In other words, a security proof is just like the geometric proofs we did back in high school: given some basic assumptions that nobody is likely to argue with (“A straight line segment can be drawn joining any two points” et al.), logically show that a given algorithm has specific properties. Peer review of security proofs simply provides improved assurance that the proof is correct: even without any deliberate misrepresentation, the process is complex enough that it makes sense for other, perhaps smarter people to check for mistakes.

One of the things that a good security proof will demonstrate, for any encryption algorithm that is intended to be reversible (that is, to allow decryption), is uniqueness of outputs. A non-unique output would be a collision. Collisions are not just bad, they’re crossing-the-streams bad, because they mean that you cannot reliably decrypt: if x and y both encrypt to z, then when you decrypt z, will you get x or y? You likely want this to be deterministic!

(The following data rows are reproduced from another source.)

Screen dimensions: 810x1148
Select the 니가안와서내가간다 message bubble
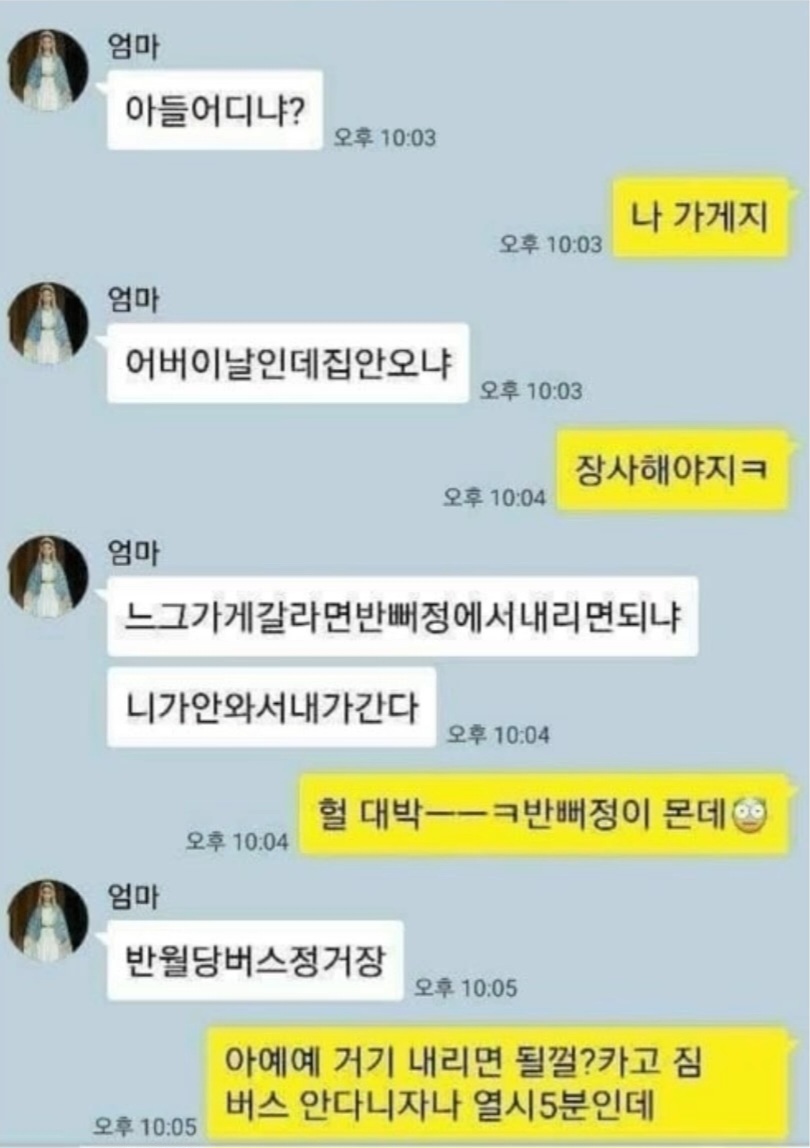[x=271, y=707]
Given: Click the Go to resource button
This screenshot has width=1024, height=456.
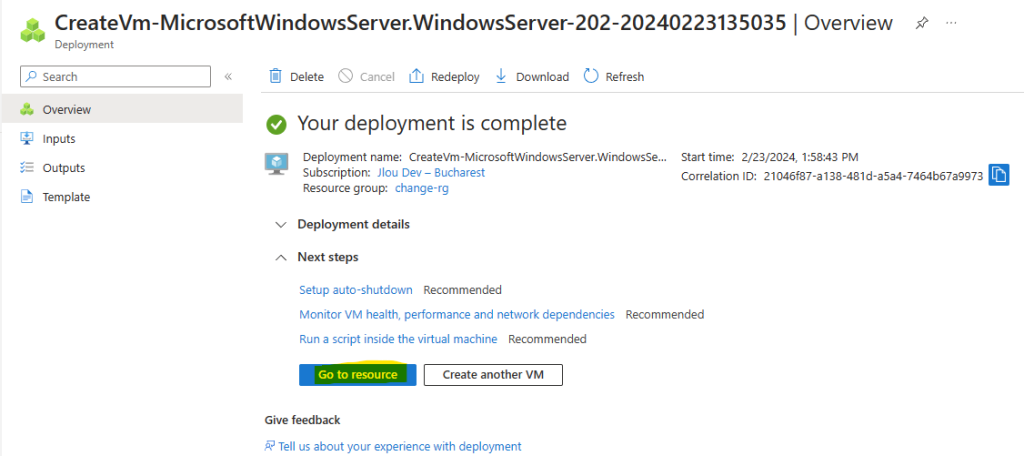Looking at the screenshot, I should tap(357, 374).
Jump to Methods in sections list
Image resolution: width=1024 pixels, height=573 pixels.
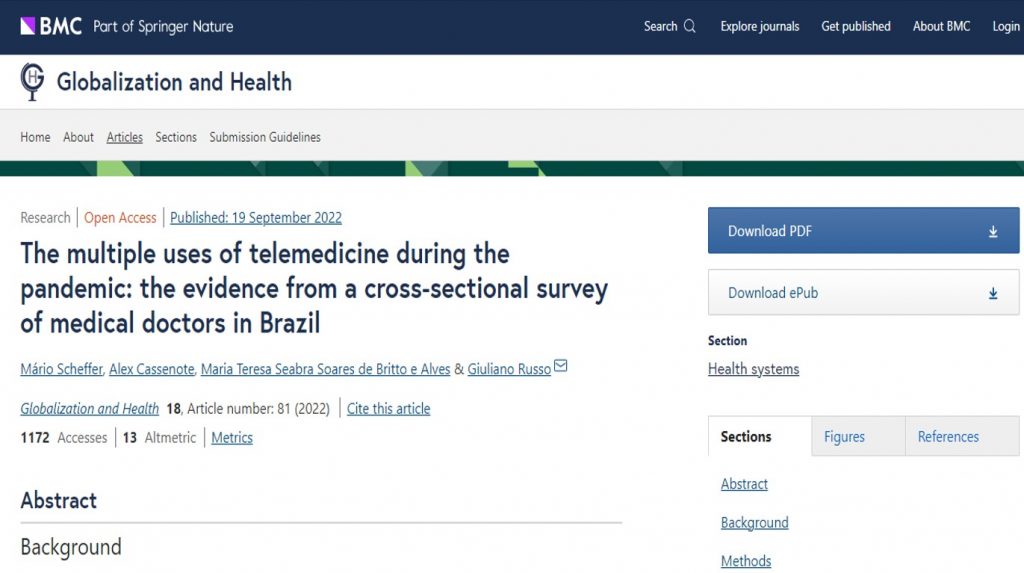[x=746, y=561]
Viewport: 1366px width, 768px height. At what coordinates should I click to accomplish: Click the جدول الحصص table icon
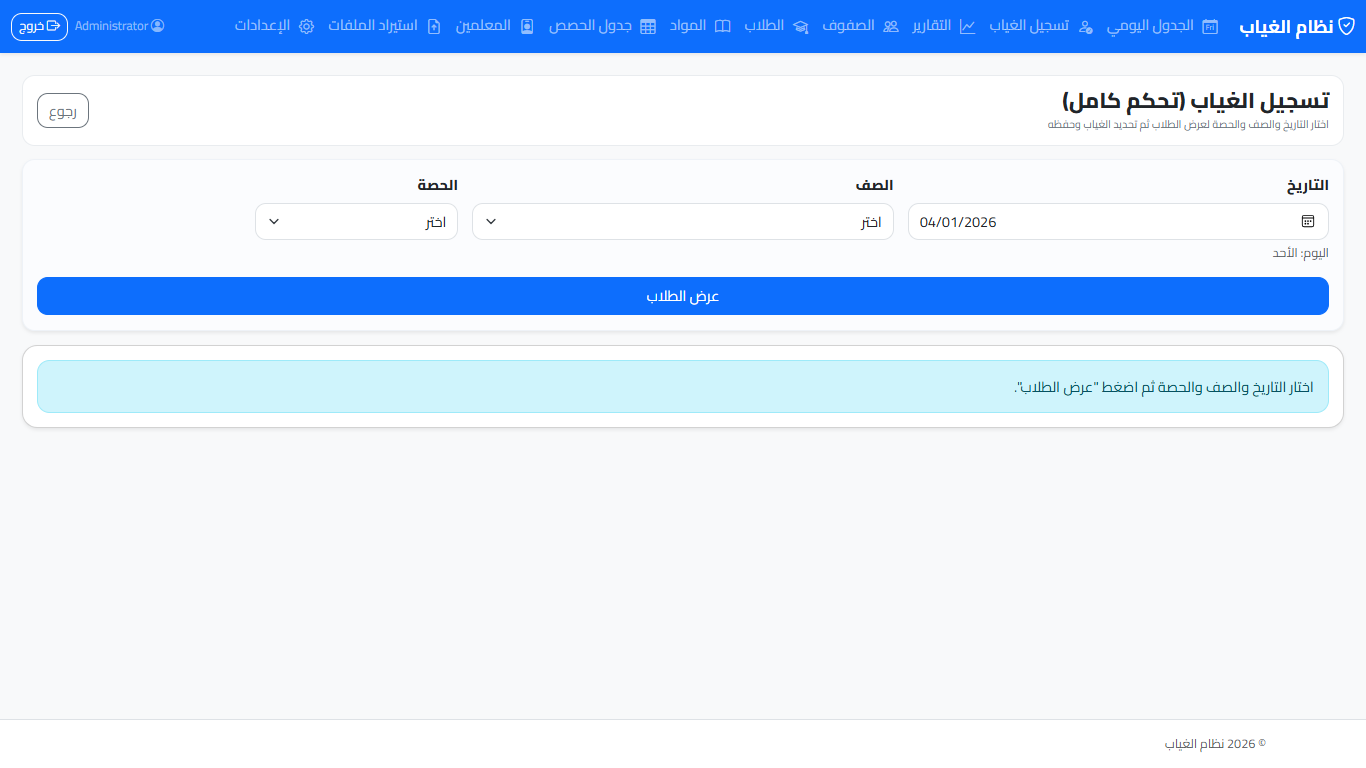[648, 26]
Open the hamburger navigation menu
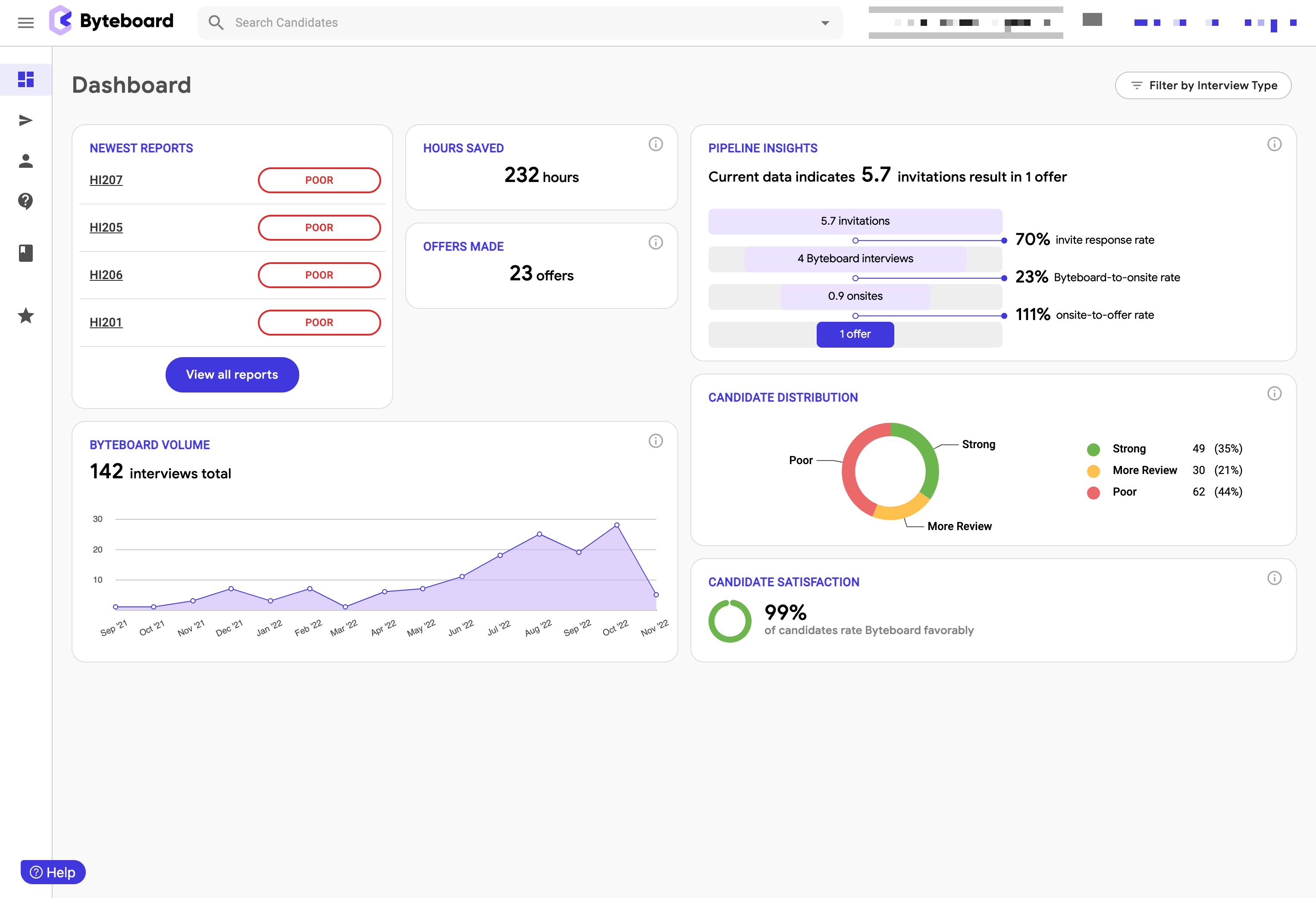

It’s important to note that “no collisions” does not necessarily translate to “input never equals output”. For example, if you use Format-Preserving Encryption on a gender field (M/F), there are only two possibilities:

· M maps to F

· M maps to M

(and vice-versa for F). This is one of the reasons that Voltage SecureData requires specification of a flag to use FPE on very short data: such cases are considered cryptographically weak, in that methods such as statistical analysis may allow an attacker to figure out the matching plaintext for that field (there are ways around this, which will be covered in a later post).

But this goes beyond such obvious cases: if you use FPE on, say, a four-digit number, then it is possible—not likely, but possible—that at least one of those values will encrypt to itself (a “fixpoint”, in crypto-speak). This is not a flaw in the algorithm: indeed, to a cryptographer, such behavior is not only obvious, but desirable. They even have a fun term for an algorithm that does not contain any fixpoints: a derangement.

Note that the input set of four-digit values has 10,000 elements (0 through 9999); accordingly, the output set must have 10,000 elements, so there’s no obvious action that can be taken if a fixpoint is found—changing the value means a collision. Moreover, if we know that a value can never encrypt to itself, we are actually weakening the encryption, because given a ciphertext, we now only have 9,999 possible values for the matching plaintext.

This might seem like a trivial weakening—but is exactly the kind of thing that security proofs deal with. “A few bits here, a few bits there, pretty soon, you’re talking real weakness”, to misquote Everett Dirksen’s famous line.